PROVIDED DATA |
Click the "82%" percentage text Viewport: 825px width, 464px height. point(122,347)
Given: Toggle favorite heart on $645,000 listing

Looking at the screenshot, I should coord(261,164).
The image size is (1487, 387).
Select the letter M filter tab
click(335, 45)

--

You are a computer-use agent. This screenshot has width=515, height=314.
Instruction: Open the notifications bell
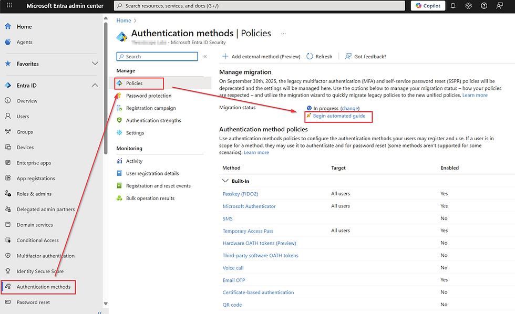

EXERCISE INSTRUCTIONS | Retype only the lines above between the line with "You are a computer-use" and the line with "Instruction: Open the notifications bell", counting those two lines as well, and keep every character as it is.

ANSWER SPACE |
You are a computer-use agent. This screenshot has width=515, height=314.
Instruction: Open the notifications bell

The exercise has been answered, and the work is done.